[Item position entries]
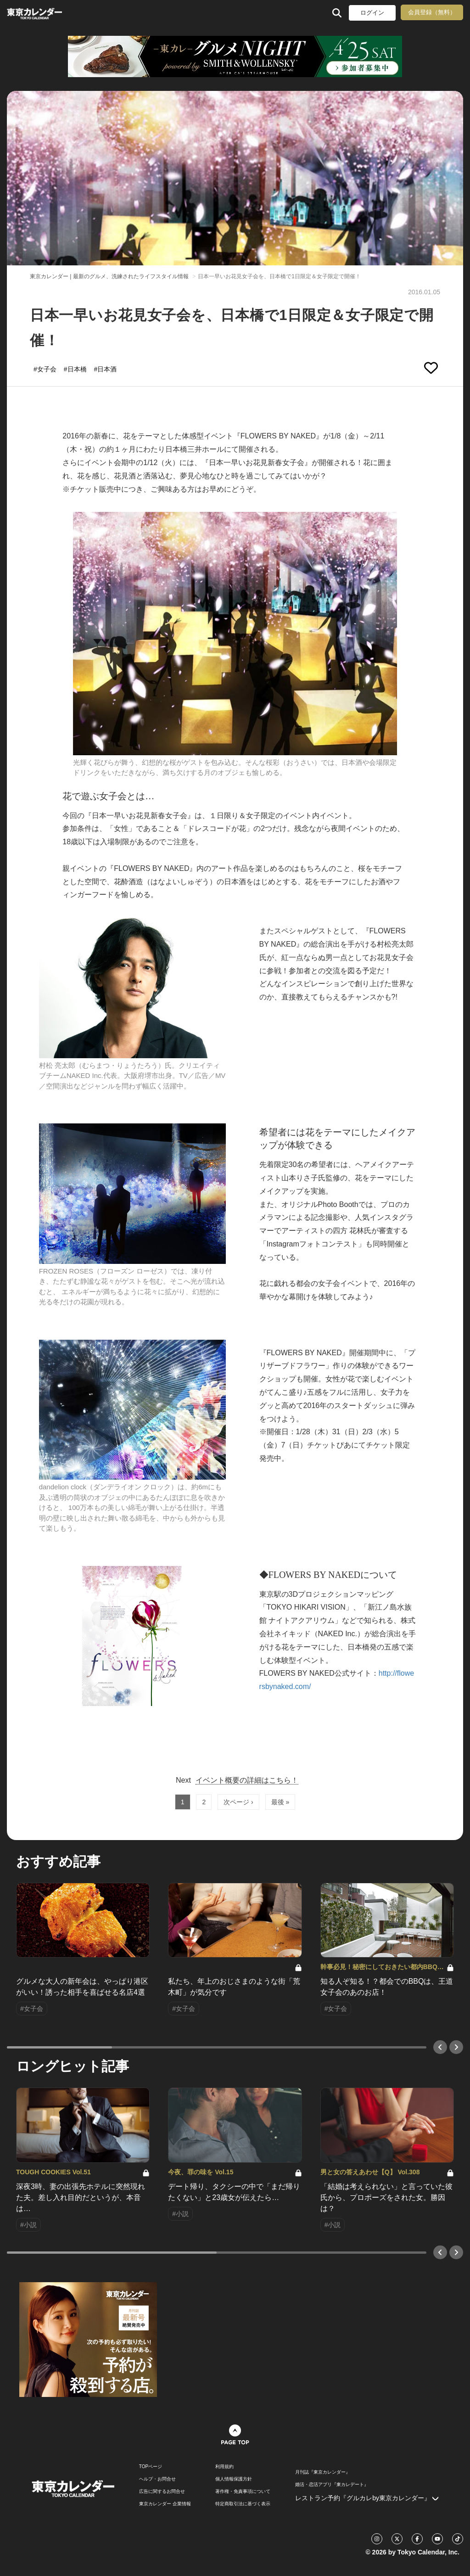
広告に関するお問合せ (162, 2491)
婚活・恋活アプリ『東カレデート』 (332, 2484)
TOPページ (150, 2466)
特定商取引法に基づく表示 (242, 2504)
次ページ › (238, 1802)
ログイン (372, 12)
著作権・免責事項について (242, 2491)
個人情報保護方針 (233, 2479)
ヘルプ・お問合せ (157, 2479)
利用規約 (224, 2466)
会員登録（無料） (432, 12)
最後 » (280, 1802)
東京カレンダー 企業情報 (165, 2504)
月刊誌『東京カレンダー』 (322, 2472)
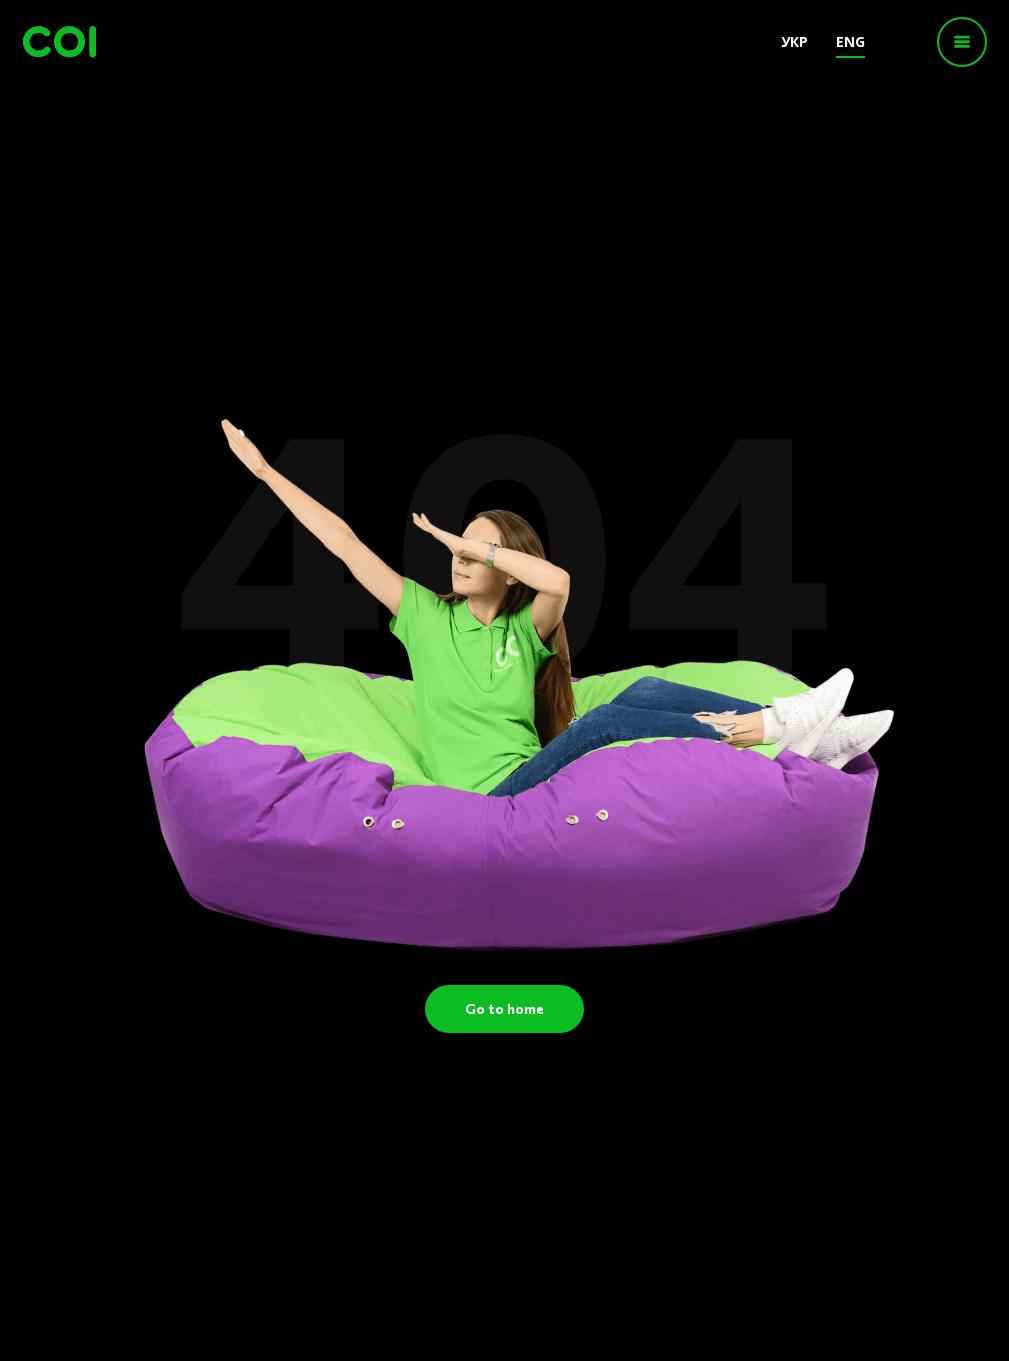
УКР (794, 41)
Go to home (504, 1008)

==

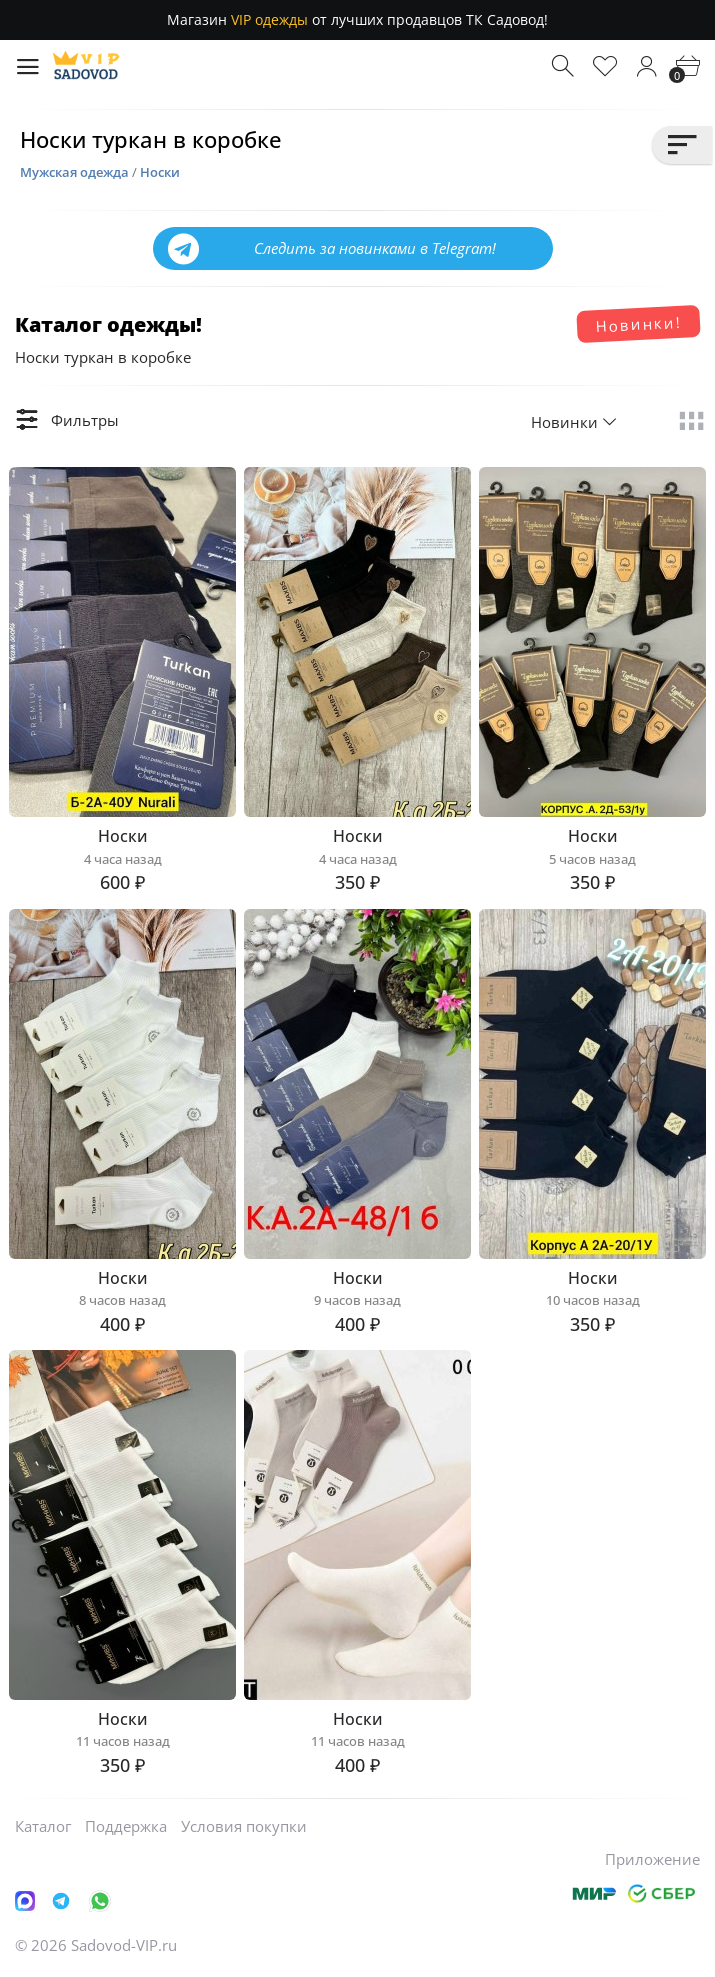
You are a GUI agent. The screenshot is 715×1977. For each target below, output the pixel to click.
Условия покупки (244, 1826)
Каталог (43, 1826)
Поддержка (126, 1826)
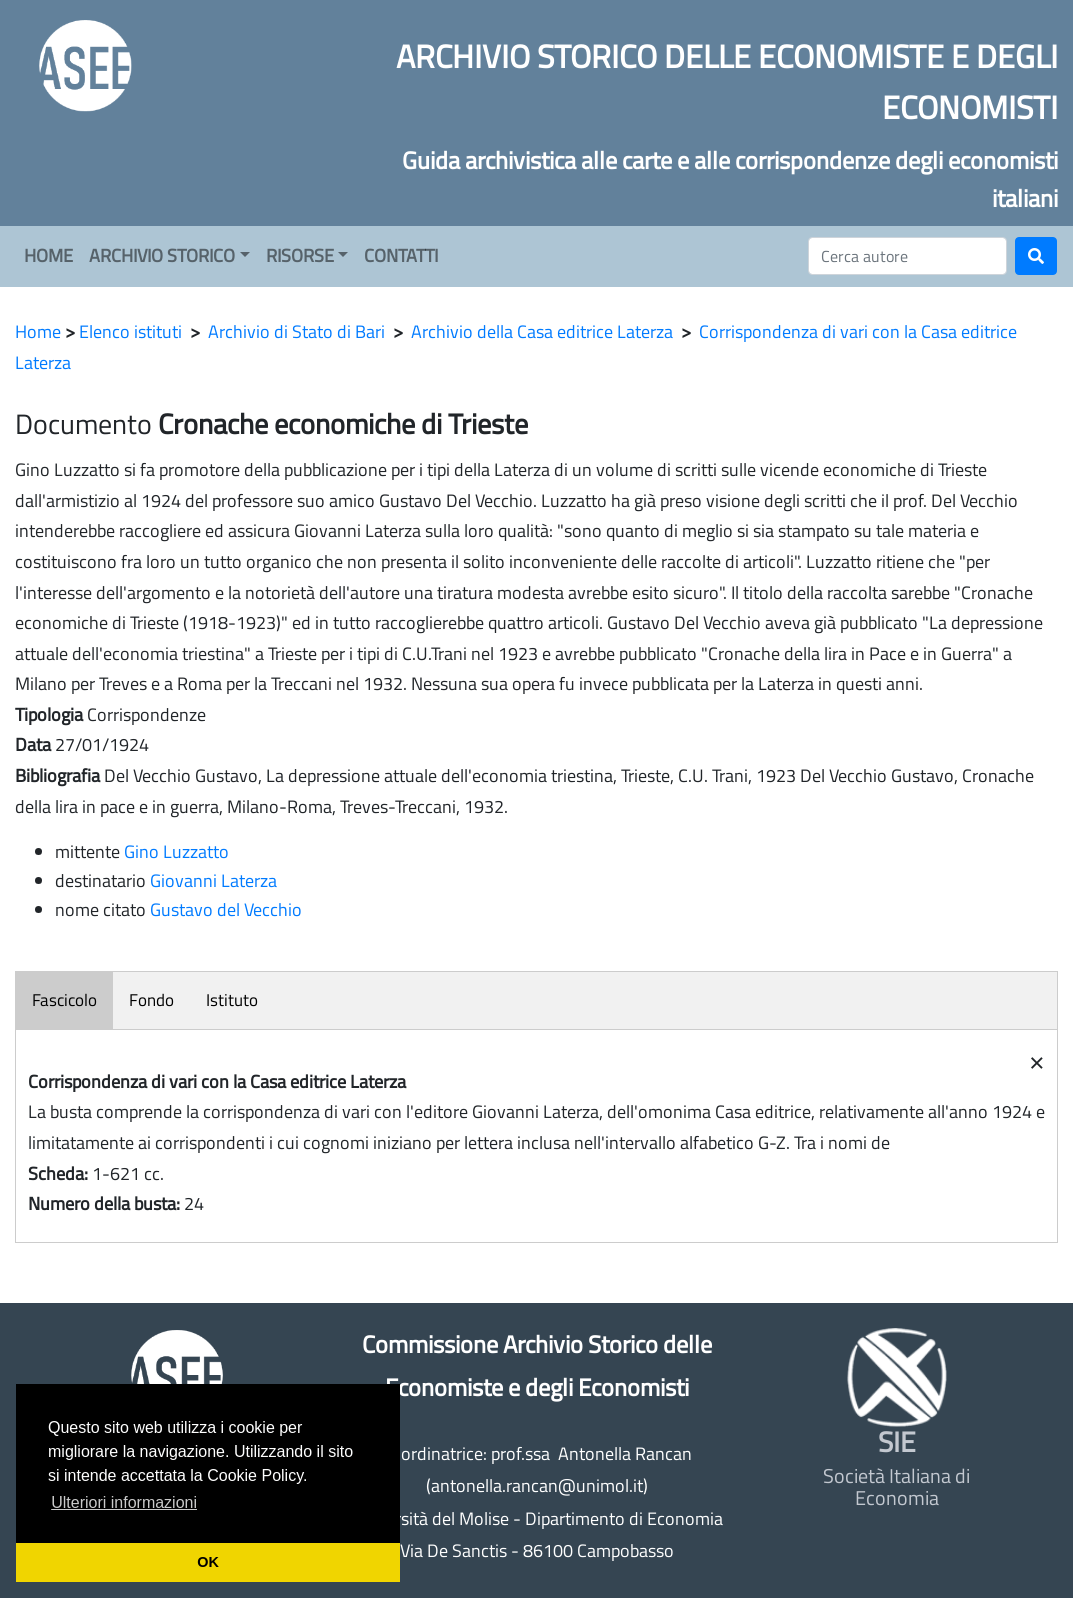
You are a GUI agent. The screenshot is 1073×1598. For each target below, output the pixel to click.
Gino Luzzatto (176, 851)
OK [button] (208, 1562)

Task instructions: In the part of the entries that opens with the line containing "広告に関するお問合せ (162, 2491)" and closes with the line containing "УКР (794, 41)", switch "ログイン" to "サインイン" and leave everything else unchanged. Reproduce only those lines, omitting the pictures.

Reply:
広告に関するお問合せ (162, 2491)
婚活・恋活アプリ『東カレデート』 (332, 2484)
TOPページ (150, 2466)
特定商取引法に基づく表示 (242, 2504)
次ページ › (238, 1802)
サインイン (372, 12)
著作権・免責事項について (242, 2491)
個人情報保護方針 (233, 2479)
ヘルプ・お問合せ (157, 2479)
利用規約 (224, 2466)
会員登録（無料） (432, 12)
最後 » (280, 1802)
東京カレンダー 企業情報 (165, 2504)
月刊誌『東京カレンダー』 (322, 2472)
УКР (794, 41)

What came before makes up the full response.